In the past few weeks, there have been several developments in West Virginia v. EPA. Here is a quick recap:
- On December 8, 2015, the petitioners jointly filed a motion requesting the Court: (1) adopt an expedited briefing schedule and hold oral argument before May 2016 with regard to “the fundamental legal issues raised by the Rule”; and (2) sever and establish a separate docket for “state-specific and programmatic” (or “record-based”) issues. The movants stated the “foundational legal issues relate to whether EPA has authority under the Clean Air Act (“CAA”) to issue the Rule, and even if it does, whether Section 111(d) of the CAA, 42 U.S.C. § 7411(d), authorizes a rule like this rule,” and that the Court’s resolution of the first set of issues could obviate the need to brief the second set of issues.
- On December 21, 2015, EPA and intervenors supporting EPA (Power Companies and State and Local Governments, and Environmental and Health Organizations) filed responses opposing the briefing schedule motion. They urged the Court to reject the motion on grounds that the petitioners’ distinction between “fundamental legal issues” and the rest of the issues is arbitrary, and that bifurcation of the proceeding would be inefficient and prolong the judicial process.
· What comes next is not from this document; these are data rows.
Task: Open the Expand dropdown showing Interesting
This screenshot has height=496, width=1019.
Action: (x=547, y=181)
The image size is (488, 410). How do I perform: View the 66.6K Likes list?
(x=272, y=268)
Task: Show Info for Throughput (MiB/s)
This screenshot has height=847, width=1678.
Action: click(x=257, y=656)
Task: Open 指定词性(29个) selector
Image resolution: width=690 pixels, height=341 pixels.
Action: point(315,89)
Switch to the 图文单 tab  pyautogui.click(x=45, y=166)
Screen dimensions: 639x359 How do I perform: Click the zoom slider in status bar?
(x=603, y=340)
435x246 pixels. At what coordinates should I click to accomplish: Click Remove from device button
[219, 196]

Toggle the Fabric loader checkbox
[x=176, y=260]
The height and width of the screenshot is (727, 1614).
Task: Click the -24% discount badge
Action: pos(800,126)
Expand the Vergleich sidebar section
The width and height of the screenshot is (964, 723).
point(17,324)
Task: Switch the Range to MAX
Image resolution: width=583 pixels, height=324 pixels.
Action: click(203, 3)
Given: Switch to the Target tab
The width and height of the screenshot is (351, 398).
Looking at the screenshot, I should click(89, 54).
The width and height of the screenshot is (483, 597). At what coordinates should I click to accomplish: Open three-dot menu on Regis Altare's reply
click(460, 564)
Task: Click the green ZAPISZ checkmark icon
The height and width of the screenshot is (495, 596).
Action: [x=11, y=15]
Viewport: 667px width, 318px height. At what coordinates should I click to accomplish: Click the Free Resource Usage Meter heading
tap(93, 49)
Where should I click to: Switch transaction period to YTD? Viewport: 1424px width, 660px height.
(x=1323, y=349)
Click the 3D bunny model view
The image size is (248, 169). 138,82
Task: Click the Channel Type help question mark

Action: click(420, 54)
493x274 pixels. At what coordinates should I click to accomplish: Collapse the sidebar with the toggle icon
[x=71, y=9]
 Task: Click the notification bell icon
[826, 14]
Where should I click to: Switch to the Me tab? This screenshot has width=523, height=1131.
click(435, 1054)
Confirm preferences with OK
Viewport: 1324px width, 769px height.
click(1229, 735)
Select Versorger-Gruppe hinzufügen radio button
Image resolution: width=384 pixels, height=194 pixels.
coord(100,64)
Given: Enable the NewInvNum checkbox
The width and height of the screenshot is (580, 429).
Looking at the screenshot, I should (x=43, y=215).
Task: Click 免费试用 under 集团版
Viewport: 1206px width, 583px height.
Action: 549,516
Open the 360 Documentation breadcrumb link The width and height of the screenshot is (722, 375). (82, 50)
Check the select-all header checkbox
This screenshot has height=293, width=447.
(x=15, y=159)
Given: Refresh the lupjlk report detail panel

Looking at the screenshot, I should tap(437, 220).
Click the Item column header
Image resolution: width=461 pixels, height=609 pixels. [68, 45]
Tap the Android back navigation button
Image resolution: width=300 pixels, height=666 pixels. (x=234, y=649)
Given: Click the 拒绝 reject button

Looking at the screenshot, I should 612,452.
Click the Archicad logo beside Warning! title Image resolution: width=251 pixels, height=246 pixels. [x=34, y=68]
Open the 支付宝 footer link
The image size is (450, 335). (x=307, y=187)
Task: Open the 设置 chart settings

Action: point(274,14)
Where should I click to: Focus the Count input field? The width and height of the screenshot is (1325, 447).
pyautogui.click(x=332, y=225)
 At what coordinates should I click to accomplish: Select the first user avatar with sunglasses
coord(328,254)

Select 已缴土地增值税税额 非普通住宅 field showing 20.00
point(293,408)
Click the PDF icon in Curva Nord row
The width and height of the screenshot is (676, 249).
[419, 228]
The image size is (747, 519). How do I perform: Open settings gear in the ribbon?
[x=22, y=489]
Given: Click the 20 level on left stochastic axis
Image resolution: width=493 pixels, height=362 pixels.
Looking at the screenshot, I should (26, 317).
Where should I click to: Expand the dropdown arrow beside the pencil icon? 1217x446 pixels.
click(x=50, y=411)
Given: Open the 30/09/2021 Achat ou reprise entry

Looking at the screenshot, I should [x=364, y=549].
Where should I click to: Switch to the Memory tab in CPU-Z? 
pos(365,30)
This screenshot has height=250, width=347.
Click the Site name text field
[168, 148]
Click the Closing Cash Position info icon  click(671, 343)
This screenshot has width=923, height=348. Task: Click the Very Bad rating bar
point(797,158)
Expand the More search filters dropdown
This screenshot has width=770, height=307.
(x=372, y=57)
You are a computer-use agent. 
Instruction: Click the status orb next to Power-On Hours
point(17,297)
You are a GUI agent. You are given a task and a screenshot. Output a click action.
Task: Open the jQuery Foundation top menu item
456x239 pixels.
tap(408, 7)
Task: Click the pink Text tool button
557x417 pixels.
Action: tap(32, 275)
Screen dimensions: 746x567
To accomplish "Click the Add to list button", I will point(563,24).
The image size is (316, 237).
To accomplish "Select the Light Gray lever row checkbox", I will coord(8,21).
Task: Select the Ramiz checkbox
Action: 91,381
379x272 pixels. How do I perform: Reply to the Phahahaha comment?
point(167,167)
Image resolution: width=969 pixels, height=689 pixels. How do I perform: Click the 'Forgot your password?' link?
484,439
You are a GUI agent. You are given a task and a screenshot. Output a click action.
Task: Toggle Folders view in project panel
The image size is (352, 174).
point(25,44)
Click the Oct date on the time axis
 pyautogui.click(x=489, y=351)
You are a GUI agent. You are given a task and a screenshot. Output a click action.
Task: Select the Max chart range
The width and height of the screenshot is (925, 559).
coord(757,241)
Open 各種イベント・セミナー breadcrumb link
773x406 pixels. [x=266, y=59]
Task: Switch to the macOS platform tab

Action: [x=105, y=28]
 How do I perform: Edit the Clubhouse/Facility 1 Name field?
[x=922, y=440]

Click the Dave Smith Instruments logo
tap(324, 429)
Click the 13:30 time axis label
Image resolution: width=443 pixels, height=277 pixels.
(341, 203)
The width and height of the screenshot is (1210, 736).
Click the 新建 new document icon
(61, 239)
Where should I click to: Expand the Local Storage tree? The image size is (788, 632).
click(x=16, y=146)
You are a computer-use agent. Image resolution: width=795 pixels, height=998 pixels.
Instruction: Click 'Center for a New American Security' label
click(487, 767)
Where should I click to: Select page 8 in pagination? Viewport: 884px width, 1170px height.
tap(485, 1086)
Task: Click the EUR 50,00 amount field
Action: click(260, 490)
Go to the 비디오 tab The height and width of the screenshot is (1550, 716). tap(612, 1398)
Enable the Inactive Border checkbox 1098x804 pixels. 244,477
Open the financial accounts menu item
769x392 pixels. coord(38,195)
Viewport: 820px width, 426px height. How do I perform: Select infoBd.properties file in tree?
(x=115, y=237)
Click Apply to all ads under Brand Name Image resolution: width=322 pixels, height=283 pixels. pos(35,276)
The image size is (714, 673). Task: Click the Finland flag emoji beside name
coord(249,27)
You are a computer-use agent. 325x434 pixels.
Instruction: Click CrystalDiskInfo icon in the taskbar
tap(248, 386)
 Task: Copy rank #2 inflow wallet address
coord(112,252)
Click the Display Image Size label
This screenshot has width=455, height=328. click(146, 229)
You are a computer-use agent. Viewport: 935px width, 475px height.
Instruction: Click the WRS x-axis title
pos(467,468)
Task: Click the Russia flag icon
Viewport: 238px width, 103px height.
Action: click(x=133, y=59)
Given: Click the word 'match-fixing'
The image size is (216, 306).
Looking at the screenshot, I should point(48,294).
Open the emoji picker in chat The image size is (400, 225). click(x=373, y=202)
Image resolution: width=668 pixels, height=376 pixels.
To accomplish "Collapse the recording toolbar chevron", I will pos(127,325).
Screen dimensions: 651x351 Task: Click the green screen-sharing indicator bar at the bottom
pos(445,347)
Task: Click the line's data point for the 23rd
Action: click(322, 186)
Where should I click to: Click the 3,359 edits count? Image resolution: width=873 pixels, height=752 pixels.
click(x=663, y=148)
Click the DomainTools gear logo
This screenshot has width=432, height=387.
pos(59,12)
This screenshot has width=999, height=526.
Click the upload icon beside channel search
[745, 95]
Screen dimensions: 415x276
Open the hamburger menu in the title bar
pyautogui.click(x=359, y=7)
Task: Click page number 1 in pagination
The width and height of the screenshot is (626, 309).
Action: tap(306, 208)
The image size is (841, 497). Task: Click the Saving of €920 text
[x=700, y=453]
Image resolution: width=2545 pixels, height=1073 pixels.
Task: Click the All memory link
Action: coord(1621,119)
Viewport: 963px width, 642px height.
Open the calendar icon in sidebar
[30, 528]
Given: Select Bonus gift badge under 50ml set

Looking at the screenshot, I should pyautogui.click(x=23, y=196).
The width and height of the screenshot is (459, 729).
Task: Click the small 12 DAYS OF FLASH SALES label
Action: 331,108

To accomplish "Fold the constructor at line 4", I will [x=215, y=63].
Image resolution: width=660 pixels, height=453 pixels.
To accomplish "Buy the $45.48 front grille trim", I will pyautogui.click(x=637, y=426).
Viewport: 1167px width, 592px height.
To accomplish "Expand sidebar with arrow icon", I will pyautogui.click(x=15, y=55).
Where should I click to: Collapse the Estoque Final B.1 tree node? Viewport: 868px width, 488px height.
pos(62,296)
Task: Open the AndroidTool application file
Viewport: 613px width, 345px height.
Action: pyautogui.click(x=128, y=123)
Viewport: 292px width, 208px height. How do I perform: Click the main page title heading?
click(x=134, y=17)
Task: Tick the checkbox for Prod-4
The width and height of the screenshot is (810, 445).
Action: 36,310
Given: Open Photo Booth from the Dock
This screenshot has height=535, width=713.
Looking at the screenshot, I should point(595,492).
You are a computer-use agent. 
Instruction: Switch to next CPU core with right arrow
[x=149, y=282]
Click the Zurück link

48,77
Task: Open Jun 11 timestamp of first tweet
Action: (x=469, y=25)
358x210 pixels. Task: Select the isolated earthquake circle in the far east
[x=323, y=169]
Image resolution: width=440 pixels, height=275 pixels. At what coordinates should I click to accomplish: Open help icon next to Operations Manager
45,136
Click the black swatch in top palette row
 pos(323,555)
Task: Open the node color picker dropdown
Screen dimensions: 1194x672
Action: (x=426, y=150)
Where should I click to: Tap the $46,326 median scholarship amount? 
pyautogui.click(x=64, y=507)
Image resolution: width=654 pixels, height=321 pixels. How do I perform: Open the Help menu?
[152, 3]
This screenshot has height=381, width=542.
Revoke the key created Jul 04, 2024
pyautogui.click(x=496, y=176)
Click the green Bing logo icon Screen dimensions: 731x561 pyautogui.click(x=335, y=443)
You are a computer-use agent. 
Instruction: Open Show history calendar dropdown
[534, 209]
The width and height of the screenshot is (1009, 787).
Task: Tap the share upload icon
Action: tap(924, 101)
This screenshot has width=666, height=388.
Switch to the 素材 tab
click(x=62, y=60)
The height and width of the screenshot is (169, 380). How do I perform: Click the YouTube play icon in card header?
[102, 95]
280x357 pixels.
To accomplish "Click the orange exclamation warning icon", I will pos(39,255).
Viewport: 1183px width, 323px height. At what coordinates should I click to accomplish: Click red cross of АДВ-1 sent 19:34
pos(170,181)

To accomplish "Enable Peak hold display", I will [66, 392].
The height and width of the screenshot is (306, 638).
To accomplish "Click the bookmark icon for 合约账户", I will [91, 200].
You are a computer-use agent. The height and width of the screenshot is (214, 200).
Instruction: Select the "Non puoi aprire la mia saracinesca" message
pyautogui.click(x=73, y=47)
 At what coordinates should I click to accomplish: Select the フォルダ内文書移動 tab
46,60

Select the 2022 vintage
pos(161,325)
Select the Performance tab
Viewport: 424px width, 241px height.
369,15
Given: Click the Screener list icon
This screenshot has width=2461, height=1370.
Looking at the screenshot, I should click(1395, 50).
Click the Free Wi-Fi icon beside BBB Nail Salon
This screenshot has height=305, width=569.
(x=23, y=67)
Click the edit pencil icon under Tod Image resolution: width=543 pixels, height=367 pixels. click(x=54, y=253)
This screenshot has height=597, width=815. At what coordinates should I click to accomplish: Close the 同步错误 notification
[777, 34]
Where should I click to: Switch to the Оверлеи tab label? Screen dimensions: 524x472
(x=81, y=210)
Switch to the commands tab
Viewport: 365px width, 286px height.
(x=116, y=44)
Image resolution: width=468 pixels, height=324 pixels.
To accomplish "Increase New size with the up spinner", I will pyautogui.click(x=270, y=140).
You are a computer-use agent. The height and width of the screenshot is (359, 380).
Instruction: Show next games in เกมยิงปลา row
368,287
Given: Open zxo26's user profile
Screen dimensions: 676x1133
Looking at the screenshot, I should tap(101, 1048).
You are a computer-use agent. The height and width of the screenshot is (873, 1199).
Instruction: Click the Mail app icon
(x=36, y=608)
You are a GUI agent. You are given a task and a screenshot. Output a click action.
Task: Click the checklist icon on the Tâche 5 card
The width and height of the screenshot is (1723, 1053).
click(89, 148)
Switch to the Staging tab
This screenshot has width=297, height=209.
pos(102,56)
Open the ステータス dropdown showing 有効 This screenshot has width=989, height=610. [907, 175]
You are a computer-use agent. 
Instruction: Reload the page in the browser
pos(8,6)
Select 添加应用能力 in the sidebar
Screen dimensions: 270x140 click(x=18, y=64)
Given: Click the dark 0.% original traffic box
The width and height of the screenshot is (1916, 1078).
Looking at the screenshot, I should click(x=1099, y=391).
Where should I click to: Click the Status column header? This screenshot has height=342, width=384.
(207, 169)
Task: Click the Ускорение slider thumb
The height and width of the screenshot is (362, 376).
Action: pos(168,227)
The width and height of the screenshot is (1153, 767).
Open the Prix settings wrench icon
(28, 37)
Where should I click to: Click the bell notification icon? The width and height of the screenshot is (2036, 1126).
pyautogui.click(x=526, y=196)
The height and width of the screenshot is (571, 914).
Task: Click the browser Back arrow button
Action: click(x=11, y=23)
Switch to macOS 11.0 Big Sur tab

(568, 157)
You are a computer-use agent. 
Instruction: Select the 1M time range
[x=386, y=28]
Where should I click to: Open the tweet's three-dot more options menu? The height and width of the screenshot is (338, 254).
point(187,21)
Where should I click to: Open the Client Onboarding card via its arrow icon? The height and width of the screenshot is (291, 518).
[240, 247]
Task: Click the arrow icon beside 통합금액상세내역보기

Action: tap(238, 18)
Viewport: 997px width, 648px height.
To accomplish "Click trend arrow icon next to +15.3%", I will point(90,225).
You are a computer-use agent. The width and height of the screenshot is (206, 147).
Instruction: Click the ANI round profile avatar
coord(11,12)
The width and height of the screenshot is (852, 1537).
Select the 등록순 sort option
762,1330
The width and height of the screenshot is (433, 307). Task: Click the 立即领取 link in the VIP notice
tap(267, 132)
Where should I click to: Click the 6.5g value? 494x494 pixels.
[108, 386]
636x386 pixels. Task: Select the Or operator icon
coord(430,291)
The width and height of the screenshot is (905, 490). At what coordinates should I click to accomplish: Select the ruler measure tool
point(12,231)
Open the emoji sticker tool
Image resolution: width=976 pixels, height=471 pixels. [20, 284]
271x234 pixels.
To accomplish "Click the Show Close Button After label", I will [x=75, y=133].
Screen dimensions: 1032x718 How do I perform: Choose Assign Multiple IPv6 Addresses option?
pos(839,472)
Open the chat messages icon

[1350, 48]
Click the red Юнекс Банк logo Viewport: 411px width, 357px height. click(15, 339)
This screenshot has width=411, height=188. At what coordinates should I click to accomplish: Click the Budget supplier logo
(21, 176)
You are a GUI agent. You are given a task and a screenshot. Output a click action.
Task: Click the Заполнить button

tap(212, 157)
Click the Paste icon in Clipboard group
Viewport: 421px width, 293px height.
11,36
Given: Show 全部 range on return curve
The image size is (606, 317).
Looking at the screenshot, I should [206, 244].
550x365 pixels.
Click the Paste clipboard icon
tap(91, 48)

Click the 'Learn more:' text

- On December 18, 2015, petitioners started filing their respective statements of issues (more will be coming through January). One set of petitioners, LG&E and KU Energy, filed a companion motion to their statement of issues asking the Court to sever certain issues relating to whether the final CPP was a “logical outgrowth” of the proposed rule because these issues are the subject of the parties’ request for administrative reconsideration. LG&E and KU Energy also asked the Court to open a separate docket on the severed issues and hold the new docket in abeyance pending EPA’s reconsideration proceedings. EPA has requested an extension on the response deadline until January 19, 2016.
- As of December 22, 2015, the deadline to file a petition for judicial review of the CPP, forty petitions had been filed challenging the rule. The complete list of petitioners is available here.
- And last but not least, on December 23, 2015, certain petitioners who have moved for the Court to stay the CPP filed replies responding to EPA and intervenors in support of EPA: Joint Reply of State Petitioners, Joint Reply of Utility, Coal, Labor, and Business Movants, and Reply of Movant-Intervenor Peabody Energy. One interesting thing to note is that the State Petitioners’ Reply includes a chart listing activities taken by individual states since August 3 to prepare CPP state plans.